Philip E. Lammers, Magdolna Dank, Riccardo Masetti, Richat Abbas, Fiona Hilton, Jennifer Coppola, Ira Jacobs.

Meharry Medical College, Nashville, TN, USA; Semmelweis University, Budapest, Hungary; Catholic University of Rome, Rome, Italy; Pfizer Inc., Collegeville, PA, USA; Pfizer Inc., Groton, CT, USA; Pfizer Inc., New York, NY, USA.

BACKGROUND: This randomised, double-blind study compared pharmacokinetics, efficacy, safety and immunogenicity of PF-05280014 (potential trastuzumab biosimilar) and trastuzumab reference product (Herceptin) sourced from the European Union (trastuzumab-EU) as neoadjuvant treatment for operable human epidermal growth factor receptor 2 (HER2)-positive breast cancer.

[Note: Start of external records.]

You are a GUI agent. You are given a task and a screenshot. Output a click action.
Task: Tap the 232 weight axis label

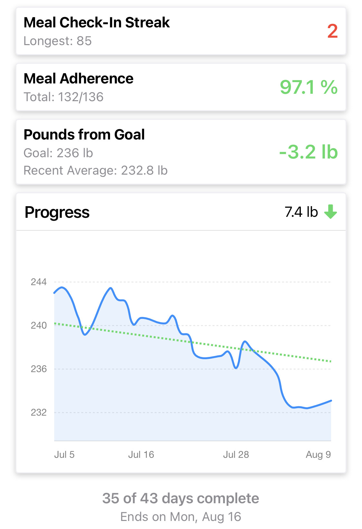point(39,412)
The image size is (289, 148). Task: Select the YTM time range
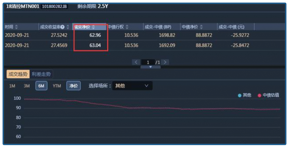(x=57, y=86)
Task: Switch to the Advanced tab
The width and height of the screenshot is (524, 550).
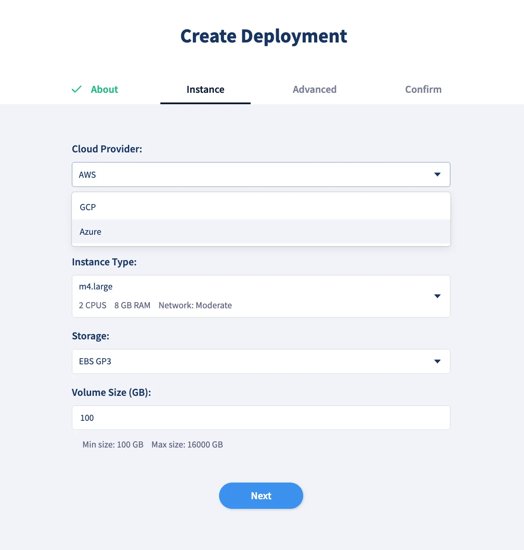Action: 314,89
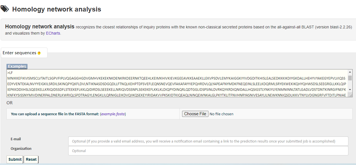The image size is (356, 165).
Task: Click the sequence box scrollbar up arrow
Action: pyautogui.click(x=350, y=72)
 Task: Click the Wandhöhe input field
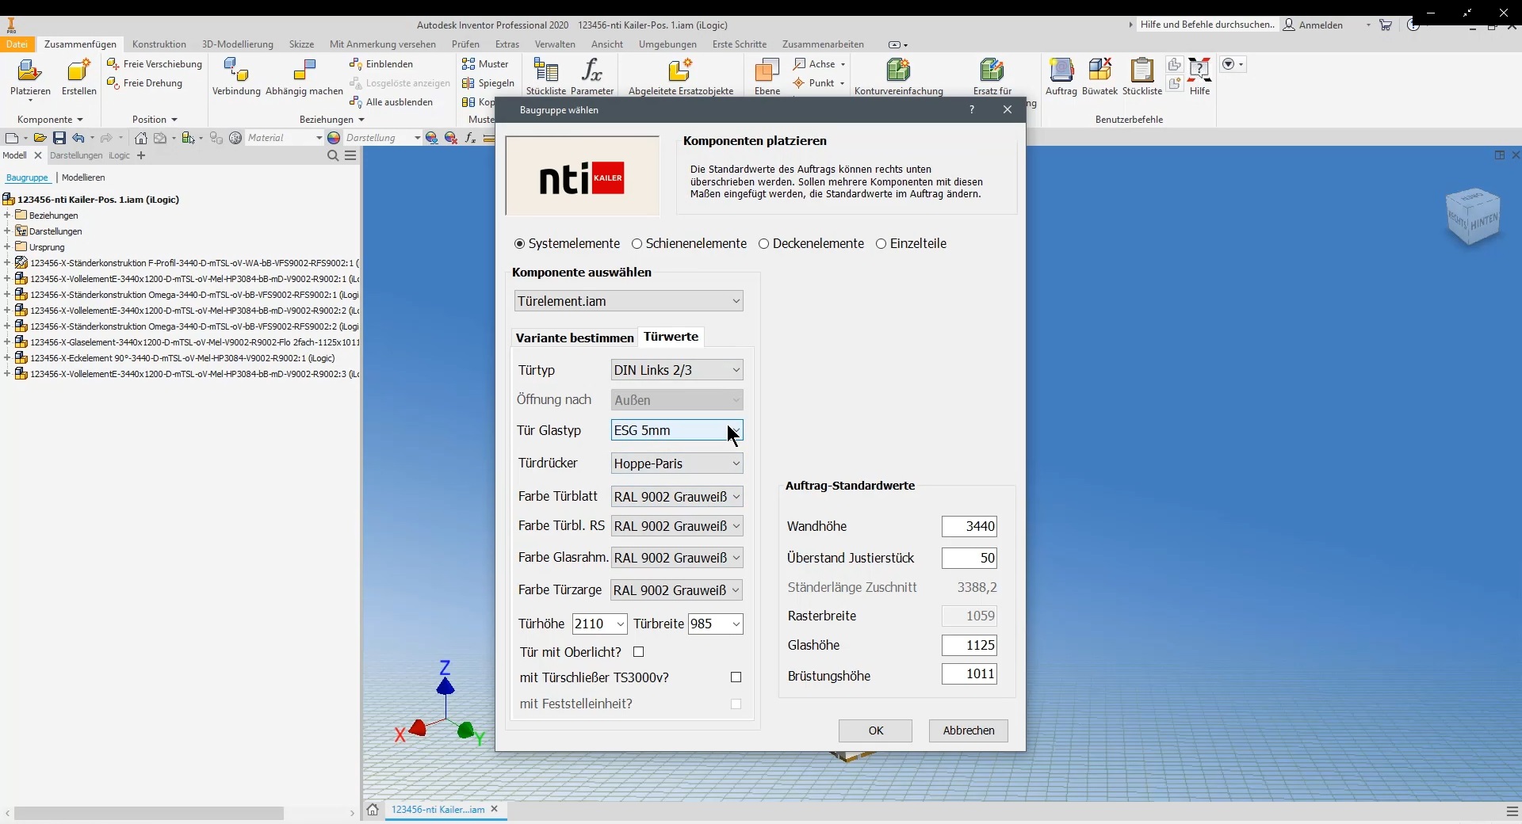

METHODS: Patients (N=226), stratified by primary tumour size and hormone receptor status, were randomised 1:1 to PF-05280014 or trastuzumab-EU (8mg/kg loading dose; 6mg/kg thereafter), each with docetaxel and carboplatin, every 3 weeks for six treatment cycles. Primary endpoint was percentage of patients with trough plasma concentration (Ctrough) >20μg/ml at Cycle 5 (Cycle 6 predose). Efficacy endpoints included pathological complete response and objective response rate. Non-inferiority of PF-05280014 to trastuzumab-EU was declared if the lower limit of the 95% confidence interval for the stratified difference between groups in the percentage of patients with Cycle 5 Ctrough >20μg/ml was above the prespecified non-inferiority margin of -12.5%.

RESULTS: For PF-05280014 vs trastuzumab-EU patients, respectively, 92.1% vs 93.3% had Cycle 5 Ctrough >20μg/ml; the lower limit of the 95% confidence interval (-8.02%, 6.49%) for the stratified difference between groups was above the non-inferiority margin (-12.5%). Pathological complete response (47.0% vs 50.0%) and central radiology review-assessed objective response (88.1% vs 82.0%) rates were comparable. Incidence of all-causality, grade 3-4 treatment-emergent adverse events was 38.1% vs 45.5%; antidrug antibody rates were 0% vs 0.89%.

CONCLUSIONS: PF-05280014 demonstrated non-inferior pharmacokinetics and comparable efficacy, safety and immunogenicity to trastuzumab-EU in patients with operable HER2-positive breast cancer receiving neoadjuvant chemotherapy.